La Cineteca è il quinto archivio cinematografico al mondo ed il terzo in Europa. Molti non approvano che ci chiamamo ancora Cineteca Jugoslava, ma noi siamo convinti di due cose. La prima: siamo un marchio, il che conferma la nostra forza. La seconda: la maggior parte dei fondi è legata all’immagine e ed alla memoria dell’ex-Jugoslavia. Non avrebbe senso chiamarci Cineteca Serba o Cineteca di Belgrado. La Cineteca è riconosciuta a livello mondiale. C’è stata un’iniziativa volta a dichiarare la nostra collezione patrimonio dell’ UNESCO. Nel 1999, al tempo dei bombardamenti, abbiamo avuto il sostegno di Bertolucci, Angelopulos, Winterbottom…tutti personaggi molto famosi. Dal 2001 abbiamo ricevuto moltissime donazioni: dalla Cineteca Francese, dalla Commissione Europea (due milioni di euro), e così via.
In breve, la nostra istituzione è ottiene riconoscimenti nel mondo molto più che dallo Stato, che vedendo il nostro successo decide di finanziare altri enti. E, poiché non voglio auto-censurarmi, mi riferisco al nostro Museo Nazionale. Ha la collezione di volumi di Pavel Karađorđević e una collezione di quadri che non è niente di particolare. In Italia ci sono almeno 17 musei migliori. Per non parlare della Biblioteca Nazionale o del Teatro Nazionale, che ad oggi è un’istituzione dilettantistica. Mi viene da dire che è meglio avere poco successo, così si hanno meno problemi con lo Stato.
Il cinema serbo ha mantenuto una sua centralità per il cinema mondiale. Come se lo spiega?
Non sono proprio sicuro che sia così, mi sembra più una costruzione intellettuale e politica che una realtà. Il mondo si oppone allo strapotere dell’industria cinematografica americana. Gli unici a riuscirci sono i paesi asiatici (India, Corea…) con le loro superproduzioni, e quelli dell’America Latina, che ignorano il cinema americano perché hanno la loro cultura di soap opera televisive. In Europa si riesce a malapena a mantenere un equilibrio. Quindi direi che non c’è nessuna centralità: il cinema locale mantiene un prestigio a livello intellettuale, ma sul mercato ha un ruolo limitatissimo.

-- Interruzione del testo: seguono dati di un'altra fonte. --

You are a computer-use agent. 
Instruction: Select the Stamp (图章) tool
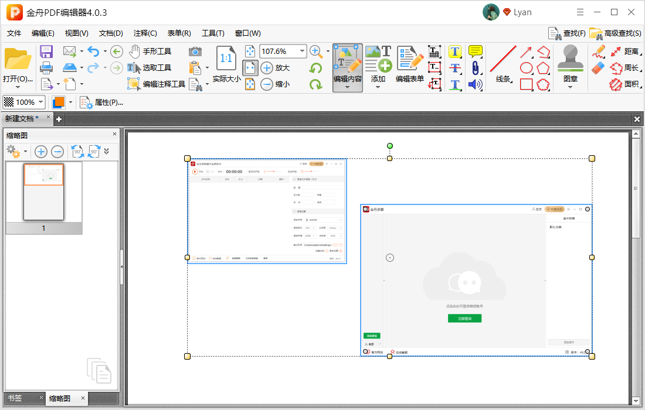(x=570, y=66)
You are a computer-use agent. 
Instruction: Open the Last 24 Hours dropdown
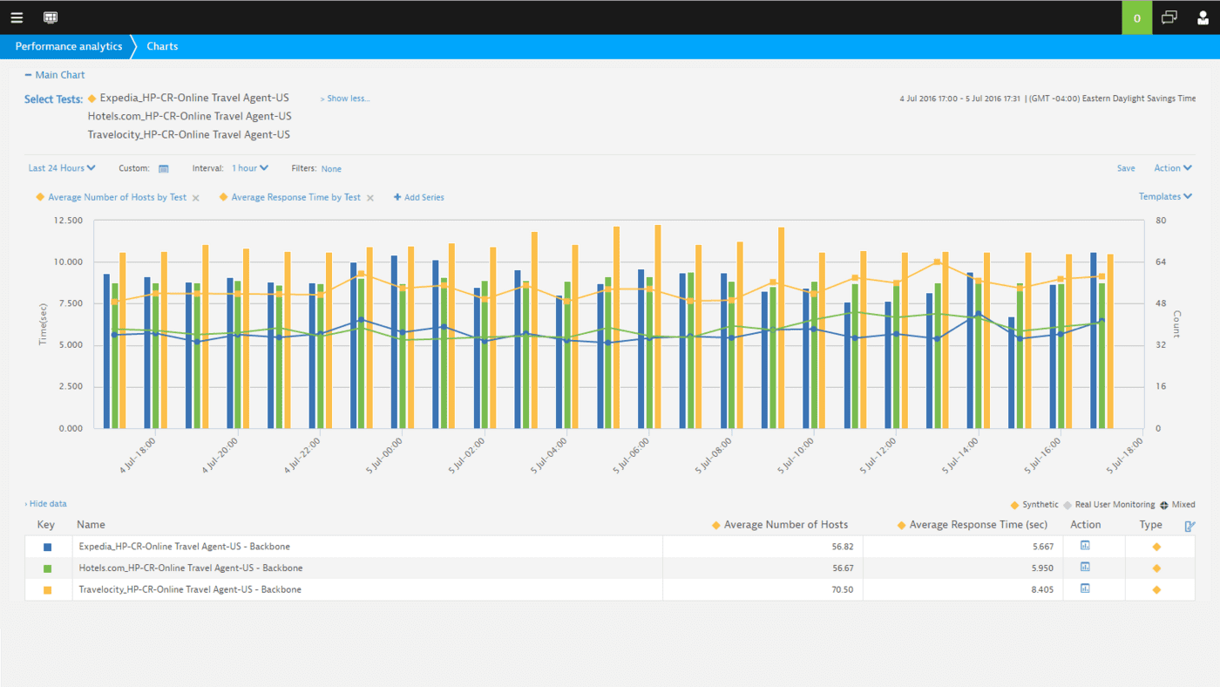pos(61,167)
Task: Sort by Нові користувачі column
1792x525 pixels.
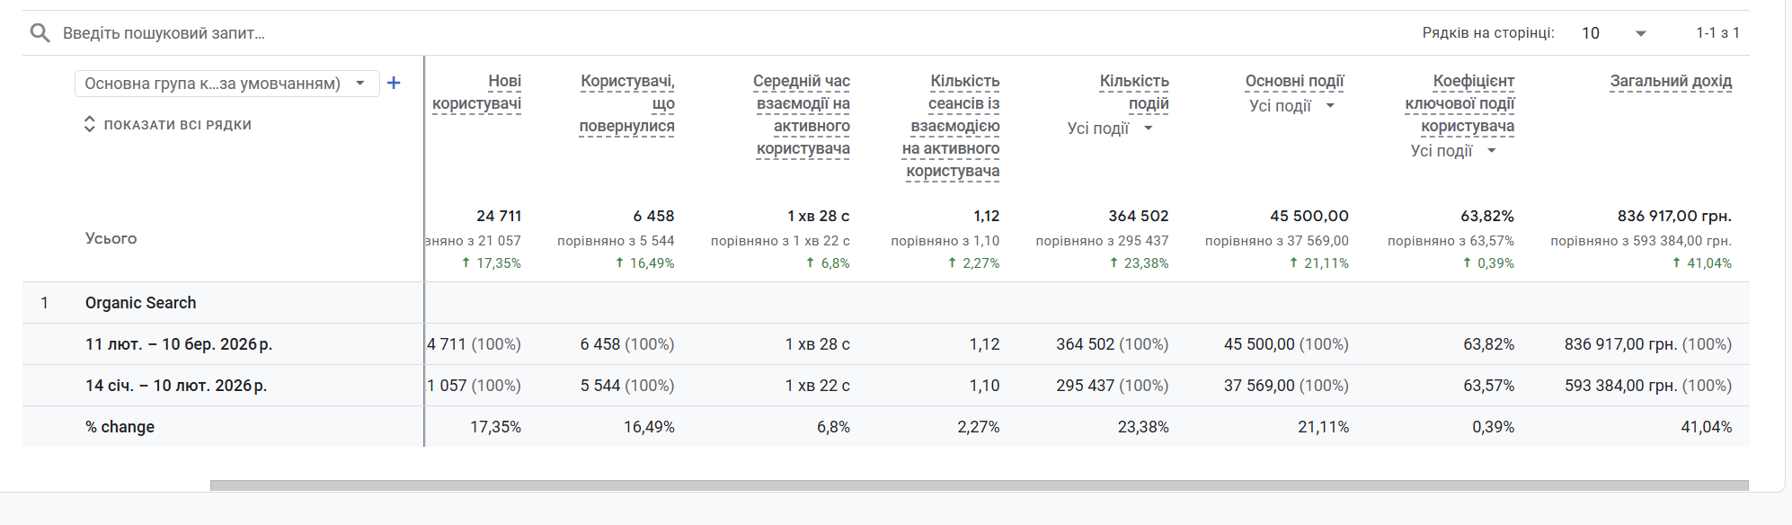Action: 476,93
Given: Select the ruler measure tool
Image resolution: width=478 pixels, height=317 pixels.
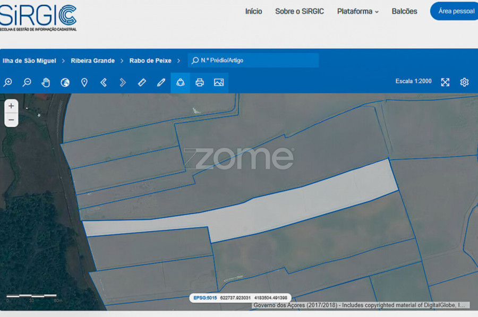Looking at the screenshot, I should tap(142, 82).
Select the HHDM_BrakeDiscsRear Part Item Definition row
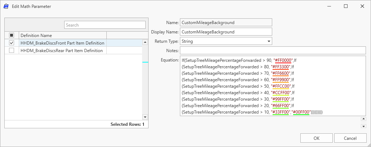This screenshot has height=147, width=371. pyautogui.click(x=62, y=51)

Se ne parla molto, ma di fatto non ha una grande importanza. Noi siamo interessanti prima di tutto come metafora della nostra situazione politica, e gli unici film che interessano all’estero sono quelli che si occupano della guerra e delle sue conseguenze. Quindi un film come Ničija zemlja (No man’s land) ha qualche chance, ma una commedia o un film d’azione non hanno speranze. Noi rappresentiamo semplicemente una destinazione esotica con una miniera di storie tristi da sfruttare. Questi sono i film che hanno la possibilità di trovare fondi ed attenzione.
Paradossalmente, se entreremo nell’Unione Europea e diventeremo una regione più stabile, diventerà più difficile per il nostro cinema avere sostegno.
Qual è il futuro della cinematografia serba?
Le strade pullulano di DVD, la televisione proietta ogni genere di film e in Internet ci sono i siti dove scaricare gratis. La pirateria ci ha già praticamente distrutti: stiamo diventando un paese di video-drogati, nel senso che ci riempiamo di prodotti di bassa qualità. Questa è una situazione pericolosa, da cui si può uscire solo ritornando ad una cultura di livello alto: apertura di nuove sale, lotta alla pirateria, un approccio serio da parte delle televisioni alla promozione del cinema serbo.